Quando le norme alimentano i rifiuti

25 marzo 2014

L’annosa questione dei rifiuti in Sicilia è stata costellata negli ultimi decenni da norme, regolamenti, commissariamenti e fiumi di denaro. Con l’indiscutibile risultato che lo scenario di mondezza è sotto gli occhi di tutti: montagne di spazzatura sparse per le strade cittadine, discariche in tilt, società che gestiscono i servizi senza mezzi, lavoratori senza stipendi, e via dicendo. Per non parlare degli affari spesso poco trasparenti che ruotano attorno a questo settore. Questo è lo scenario. Per migliorarlo, a questo punto, s’è fatta una norma. I 27 Ato sono stati sostituiti con le 18 Srr (Società per la Regolamentazione del servizio di gestione Rifiuti), che in base alla legge del settembre 2010 avrebbero dovuto occuparsi di gestire l’intero ciclo rifiuti. Le Srr, in buona sostanza, sono come gli Ato, i territori in alcuni casi coincidono, ma gli organismi di gestione e controllo sono gestiti dagli stessi sindaci del territorio (si dovrebbe risparmiare su gettoni e incarichi!).

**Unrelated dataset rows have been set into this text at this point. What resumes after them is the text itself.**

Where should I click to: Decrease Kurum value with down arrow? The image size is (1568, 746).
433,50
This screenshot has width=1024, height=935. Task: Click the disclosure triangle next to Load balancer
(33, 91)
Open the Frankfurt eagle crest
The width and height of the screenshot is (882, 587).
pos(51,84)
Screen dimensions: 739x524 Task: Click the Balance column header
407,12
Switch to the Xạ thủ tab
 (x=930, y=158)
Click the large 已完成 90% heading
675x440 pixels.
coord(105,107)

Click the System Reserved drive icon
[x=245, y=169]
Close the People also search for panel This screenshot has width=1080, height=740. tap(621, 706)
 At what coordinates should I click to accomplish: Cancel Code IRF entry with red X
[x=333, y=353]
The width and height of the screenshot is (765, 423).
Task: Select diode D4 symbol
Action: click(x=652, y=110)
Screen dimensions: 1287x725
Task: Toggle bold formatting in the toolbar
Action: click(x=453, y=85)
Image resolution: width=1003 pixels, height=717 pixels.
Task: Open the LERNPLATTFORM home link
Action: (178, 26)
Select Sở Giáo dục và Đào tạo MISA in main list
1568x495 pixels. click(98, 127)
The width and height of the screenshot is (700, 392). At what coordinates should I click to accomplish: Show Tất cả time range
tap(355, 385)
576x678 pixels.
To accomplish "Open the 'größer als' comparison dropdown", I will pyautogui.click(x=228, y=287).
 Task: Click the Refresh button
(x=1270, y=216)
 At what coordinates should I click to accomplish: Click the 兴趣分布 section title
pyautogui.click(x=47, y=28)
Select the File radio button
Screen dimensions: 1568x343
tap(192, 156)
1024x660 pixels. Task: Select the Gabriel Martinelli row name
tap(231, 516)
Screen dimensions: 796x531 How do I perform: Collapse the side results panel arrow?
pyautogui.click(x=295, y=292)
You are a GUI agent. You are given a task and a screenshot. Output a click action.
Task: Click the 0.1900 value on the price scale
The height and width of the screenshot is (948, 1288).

Tuttavia, ancora non sono stati individuati tutti i nuovi soggetti affidatari del servizio da parte delle stesse Srr o dei Comuni in forma singola o associata, come previsto dalla normativa. E allora? Altra norma. E così il governatore Rosario Crocetta lo scorso 14 gennaio ha prorogato agli Ato le competenze in materia di gestione integrata del ciclo dei rifiuti. Come dire, è trascorso quattro anni dall’istituzione delle Srr, ma a tutt’oggi dell’operato di queste società non c’è traccia. E’ sempre bene ricordare l’esperienza disastrosa sotto ogni punto di vista che s’è rivelata quella degli Ato: aumento vertiginoso dei costi e dei debiti, poca trasparenza su nomine, consulenze, incarichi, poca efficienza. E non per altro, ma perché il rischio è che questa disastrosa esperienza possa ritornare in vita.

Insomma, siamo nell’eterna fase di emergenza che va avanti a colpi di norme e non di fatti. E dire che non è mai stata questione di denaro. Perché proprio nei capitoli ‘rifiuti’ ne è arrivata una quantità indefinita. E così a oggi gli Ato sono ancora in vita, sono gestiti da liquidatori e sono ancora competenti ad effettuare la raccolta della spazzatura. Ma non possono farlo perché i sindaci soci non versano le quote a copertura dei costi di personale, carburante, mezzi e discarica. Di conseguenza, i lavoratori in molti casi non ricevono gli stipendi e in molte città le strade si coprono di rifiuti. Di contro, alcuni sindaci, con procedure d’urgenza noleggiano mezzi, arruolano altro personale o affidano il servizio a ditte private.

E pensare che questa riforma degli Ato è stata varata nel 2010, come detto, e ora cominciano ad emergere alcuni limiti: l’eccessivo potere attribuito ai sindaci, la mancata previsione di adeguati poteri sostitutivi da parte della Regione in caso di omissione da parte dell’ente locale, l’assenza di una precisa normativa in materia di realizzazione dei nuovi impianti di conferimento, trattamento e riciclo dei rifiuti. La soluzione? Chissà se dal cilindro della politica non esca qualche altra norma.